> _INPUT DATA_
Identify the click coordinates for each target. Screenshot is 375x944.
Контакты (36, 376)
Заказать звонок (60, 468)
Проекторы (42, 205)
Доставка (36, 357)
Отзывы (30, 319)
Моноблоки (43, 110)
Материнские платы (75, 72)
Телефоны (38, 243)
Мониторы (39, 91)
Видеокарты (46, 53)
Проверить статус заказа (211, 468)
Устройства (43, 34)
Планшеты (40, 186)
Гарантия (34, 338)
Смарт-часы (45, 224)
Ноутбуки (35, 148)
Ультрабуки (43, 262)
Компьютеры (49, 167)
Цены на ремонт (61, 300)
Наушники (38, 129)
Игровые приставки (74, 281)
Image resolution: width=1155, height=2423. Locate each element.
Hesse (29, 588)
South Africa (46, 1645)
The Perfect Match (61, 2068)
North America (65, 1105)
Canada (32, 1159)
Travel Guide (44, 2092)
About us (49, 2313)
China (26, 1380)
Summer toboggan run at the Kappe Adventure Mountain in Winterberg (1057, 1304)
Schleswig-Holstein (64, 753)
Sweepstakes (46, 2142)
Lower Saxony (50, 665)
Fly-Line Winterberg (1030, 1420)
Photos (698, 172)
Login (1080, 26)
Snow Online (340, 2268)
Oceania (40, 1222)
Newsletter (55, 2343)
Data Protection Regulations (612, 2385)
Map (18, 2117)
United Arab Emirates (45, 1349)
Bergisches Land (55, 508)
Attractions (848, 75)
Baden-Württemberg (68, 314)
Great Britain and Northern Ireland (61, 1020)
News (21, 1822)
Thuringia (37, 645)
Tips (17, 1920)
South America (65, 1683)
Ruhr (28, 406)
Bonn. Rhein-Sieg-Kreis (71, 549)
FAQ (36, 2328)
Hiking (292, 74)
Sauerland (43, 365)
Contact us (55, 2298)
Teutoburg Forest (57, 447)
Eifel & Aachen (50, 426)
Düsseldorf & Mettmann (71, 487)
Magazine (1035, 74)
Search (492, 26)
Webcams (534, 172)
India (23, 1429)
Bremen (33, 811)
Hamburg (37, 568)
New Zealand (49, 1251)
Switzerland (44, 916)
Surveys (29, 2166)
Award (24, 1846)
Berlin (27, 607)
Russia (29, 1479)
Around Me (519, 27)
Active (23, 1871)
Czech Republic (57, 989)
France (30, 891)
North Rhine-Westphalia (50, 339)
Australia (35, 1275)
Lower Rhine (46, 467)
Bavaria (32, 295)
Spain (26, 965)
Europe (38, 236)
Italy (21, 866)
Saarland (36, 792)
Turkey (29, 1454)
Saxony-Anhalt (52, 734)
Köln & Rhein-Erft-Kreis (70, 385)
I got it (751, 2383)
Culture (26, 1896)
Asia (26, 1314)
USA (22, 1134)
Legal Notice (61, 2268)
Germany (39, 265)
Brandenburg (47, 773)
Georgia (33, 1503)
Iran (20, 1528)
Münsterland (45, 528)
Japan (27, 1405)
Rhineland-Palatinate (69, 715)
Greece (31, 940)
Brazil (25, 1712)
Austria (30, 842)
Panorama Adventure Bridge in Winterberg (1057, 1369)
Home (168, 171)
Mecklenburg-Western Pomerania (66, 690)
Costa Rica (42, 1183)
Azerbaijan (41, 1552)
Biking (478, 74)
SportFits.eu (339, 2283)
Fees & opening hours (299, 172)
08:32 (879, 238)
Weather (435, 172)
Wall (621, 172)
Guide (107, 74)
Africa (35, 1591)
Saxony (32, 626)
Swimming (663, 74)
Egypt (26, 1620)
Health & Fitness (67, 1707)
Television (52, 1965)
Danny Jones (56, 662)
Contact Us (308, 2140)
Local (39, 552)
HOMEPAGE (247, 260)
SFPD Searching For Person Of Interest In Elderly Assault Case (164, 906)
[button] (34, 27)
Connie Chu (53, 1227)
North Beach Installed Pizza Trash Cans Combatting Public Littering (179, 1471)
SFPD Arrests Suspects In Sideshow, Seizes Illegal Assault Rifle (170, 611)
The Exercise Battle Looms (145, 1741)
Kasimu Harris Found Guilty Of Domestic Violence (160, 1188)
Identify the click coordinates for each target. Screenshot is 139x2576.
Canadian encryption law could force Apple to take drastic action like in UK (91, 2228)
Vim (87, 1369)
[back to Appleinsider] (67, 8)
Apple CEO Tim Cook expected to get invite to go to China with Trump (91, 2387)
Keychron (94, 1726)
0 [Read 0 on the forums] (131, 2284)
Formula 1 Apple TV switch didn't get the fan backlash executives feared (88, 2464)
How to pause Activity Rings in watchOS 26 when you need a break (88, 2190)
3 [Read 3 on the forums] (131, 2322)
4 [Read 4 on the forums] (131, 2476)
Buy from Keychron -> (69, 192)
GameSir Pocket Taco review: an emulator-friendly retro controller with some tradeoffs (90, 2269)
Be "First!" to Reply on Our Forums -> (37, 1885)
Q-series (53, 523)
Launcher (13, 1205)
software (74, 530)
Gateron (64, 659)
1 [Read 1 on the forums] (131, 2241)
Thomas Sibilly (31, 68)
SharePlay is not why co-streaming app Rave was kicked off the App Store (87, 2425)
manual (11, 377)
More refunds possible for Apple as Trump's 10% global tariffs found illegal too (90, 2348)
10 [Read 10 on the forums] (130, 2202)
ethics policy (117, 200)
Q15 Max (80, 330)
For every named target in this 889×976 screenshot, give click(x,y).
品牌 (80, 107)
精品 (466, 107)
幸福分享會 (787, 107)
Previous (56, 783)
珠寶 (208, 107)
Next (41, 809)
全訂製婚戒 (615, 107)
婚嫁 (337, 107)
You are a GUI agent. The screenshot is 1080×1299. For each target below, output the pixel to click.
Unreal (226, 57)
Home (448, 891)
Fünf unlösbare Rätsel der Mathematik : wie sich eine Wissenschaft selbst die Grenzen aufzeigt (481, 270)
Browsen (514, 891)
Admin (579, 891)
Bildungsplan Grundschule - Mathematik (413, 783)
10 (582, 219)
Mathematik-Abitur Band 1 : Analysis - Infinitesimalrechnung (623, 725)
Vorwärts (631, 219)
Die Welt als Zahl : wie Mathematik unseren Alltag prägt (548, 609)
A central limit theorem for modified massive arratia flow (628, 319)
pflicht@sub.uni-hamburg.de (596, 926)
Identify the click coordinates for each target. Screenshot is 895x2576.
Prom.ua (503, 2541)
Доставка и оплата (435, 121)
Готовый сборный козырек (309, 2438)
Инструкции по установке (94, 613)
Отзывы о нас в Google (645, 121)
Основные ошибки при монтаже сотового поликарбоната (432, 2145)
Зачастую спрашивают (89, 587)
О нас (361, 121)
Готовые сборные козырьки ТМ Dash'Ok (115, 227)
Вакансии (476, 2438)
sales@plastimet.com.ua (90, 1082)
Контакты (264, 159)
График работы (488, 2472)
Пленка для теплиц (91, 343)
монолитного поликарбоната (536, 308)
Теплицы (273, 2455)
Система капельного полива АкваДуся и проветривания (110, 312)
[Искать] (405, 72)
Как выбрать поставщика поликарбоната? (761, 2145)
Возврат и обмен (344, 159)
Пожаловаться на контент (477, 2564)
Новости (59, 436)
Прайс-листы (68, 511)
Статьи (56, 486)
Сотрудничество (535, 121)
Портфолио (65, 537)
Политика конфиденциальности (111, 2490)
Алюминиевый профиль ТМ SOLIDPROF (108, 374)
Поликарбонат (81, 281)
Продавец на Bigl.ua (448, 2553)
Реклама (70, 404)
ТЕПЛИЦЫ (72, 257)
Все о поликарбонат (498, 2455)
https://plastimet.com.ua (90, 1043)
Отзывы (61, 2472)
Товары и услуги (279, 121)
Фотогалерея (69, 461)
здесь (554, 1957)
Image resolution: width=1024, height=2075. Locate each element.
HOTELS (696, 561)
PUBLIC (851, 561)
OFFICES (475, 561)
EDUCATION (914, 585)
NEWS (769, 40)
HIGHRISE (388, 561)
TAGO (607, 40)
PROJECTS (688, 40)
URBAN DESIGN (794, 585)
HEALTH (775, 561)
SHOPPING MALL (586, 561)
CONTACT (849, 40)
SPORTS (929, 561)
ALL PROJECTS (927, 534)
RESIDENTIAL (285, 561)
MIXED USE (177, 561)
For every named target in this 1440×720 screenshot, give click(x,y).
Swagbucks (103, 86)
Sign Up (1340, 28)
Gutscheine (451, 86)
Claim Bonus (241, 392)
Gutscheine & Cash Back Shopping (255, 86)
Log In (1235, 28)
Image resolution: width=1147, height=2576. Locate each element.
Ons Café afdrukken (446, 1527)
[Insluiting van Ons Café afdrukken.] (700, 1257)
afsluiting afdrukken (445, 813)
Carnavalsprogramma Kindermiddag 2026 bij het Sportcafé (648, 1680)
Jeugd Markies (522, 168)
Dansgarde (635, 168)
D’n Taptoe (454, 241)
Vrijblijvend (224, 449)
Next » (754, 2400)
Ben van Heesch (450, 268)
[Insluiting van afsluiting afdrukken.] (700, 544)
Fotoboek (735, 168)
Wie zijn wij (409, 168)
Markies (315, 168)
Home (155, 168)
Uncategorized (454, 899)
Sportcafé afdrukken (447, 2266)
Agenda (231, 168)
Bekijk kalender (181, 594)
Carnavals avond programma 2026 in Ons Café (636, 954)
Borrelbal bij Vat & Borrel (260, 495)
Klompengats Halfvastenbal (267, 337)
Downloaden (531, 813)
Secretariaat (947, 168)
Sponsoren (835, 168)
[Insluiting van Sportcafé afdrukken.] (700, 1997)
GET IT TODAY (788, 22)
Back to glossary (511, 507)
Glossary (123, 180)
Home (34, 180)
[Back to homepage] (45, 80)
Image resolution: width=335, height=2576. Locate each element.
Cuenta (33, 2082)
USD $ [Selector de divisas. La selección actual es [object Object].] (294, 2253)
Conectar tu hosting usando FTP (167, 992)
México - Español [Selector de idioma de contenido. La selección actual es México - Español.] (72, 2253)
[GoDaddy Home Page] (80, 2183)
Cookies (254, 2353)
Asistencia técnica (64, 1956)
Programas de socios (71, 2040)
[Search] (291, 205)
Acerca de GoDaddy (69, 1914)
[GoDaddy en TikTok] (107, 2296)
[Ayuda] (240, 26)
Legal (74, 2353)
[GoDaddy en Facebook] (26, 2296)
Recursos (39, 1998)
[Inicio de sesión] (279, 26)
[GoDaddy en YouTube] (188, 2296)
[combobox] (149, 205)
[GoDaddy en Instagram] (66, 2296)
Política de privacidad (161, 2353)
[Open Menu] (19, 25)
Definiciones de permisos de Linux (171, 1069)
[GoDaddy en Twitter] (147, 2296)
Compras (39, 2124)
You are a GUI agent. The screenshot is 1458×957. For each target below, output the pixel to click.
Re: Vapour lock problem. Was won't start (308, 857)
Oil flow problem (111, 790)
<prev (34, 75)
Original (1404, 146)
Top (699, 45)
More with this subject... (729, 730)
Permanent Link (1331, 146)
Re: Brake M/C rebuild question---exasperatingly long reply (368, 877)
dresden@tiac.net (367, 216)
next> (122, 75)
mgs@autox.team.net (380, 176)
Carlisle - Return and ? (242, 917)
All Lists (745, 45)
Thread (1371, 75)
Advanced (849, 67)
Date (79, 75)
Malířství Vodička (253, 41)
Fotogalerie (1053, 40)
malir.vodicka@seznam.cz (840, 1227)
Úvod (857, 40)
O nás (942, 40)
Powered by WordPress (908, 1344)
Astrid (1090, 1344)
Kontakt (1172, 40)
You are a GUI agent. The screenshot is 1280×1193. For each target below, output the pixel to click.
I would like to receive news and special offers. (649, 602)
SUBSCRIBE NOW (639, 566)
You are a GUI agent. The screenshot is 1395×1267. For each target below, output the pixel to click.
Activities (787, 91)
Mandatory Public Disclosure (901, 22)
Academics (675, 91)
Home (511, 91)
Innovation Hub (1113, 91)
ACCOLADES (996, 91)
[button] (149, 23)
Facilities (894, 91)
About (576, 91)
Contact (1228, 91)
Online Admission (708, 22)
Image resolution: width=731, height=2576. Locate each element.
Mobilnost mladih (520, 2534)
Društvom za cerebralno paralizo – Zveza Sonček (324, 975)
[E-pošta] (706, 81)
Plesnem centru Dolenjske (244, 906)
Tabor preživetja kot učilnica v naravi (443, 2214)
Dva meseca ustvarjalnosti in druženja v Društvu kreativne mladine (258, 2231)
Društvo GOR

> _THE TASK_
Could you copy the items verbatim, starting at the line that contains "Attractions (848, 75)" and stopping after the line that contains "Connie Chu (53, 1227)"?

> _RESULT FOR THIS TASK_
Attractions (848, 75)
Baden-Württemberg (68, 314)
Great Britain and Northern Ireland (61, 1020)
News (21, 1822)
Thuringia (37, 645)
Tips (17, 1920)
South America (65, 1683)
Ruhr (28, 406)
Bonn. Rhein-Sieg-Kreis (71, 549)
FAQ (36, 2328)
Hiking (292, 74)
Sauerland (43, 365)
Contact us (55, 2298)
Teutoburg Forest (57, 447)
Eifel & Aachen (50, 426)
Düsseldorf & Mettmann (71, 487)
Magazine (1035, 74)
Search (492, 26)
Webcams (534, 172)
India (23, 1429)
Bremen (33, 811)
Hamburg (37, 568)
New Zealand (49, 1251)
Switzerland (44, 916)
Surveys (29, 2166)
Award (24, 1846)
Berlin (27, 607)
Russia (29, 1479)
Around Me (519, 27)
Active (23, 1871)
Czech Republic (57, 989)
France (30, 891)
North Rhine-Westphalia (50, 339)
Australia (35, 1275)
Lower Rhine (46, 467)
Bavaria (32, 295)
Spain (26, 965)
Europe (38, 236)
Italy (21, 866)
Saarland (36, 792)
Turkey (29, 1454)
Saxony-Anhalt (52, 734)
Köln & Rhein-Erft-Kreis (70, 385)
I got it (751, 2383)
Culture (26, 1896)
Asia (26, 1314)
USA (22, 1134)
Legal Notice (61, 2268)
Germany (39, 265)
Brandenburg (47, 773)
Georgia (33, 1503)
Iran (20, 1528)
Münsterland (45, 528)
Japan (27, 1405)
Rhineland-Palatinate (69, 715)
Greece (31, 940)
Brazil (25, 1712)
Austria (30, 842)
Panorama Adventure Bridge in Winterberg (1057, 1369)
Home (168, 171)
Mecklenburg-Western Pomerania (66, 690)
Costa Rica (42, 1183)
Azerbaijan (41, 1552)
Biking (478, 74)
SportFits.eu (339, 2283)
Fees & opening hours (299, 172)
08:32 (879, 238)
Weather (435, 172)
Wall (621, 172)
Guide (107, 74)
Africa (35, 1591)
Saxony (32, 626)
Swimming (663, 74)
Egypt (26, 1620)
Health & Fitness (67, 1707)
Television (52, 1965)
Danny Jones (56, 662)
Contact Us (308, 2140)
Local (39, 552)
HOMEPAGE (247, 260)
SFPD Searching For Person Of Interest In Elderly Assault Case (164, 906)
[button] (34, 27)
Connie Chu (53, 1227)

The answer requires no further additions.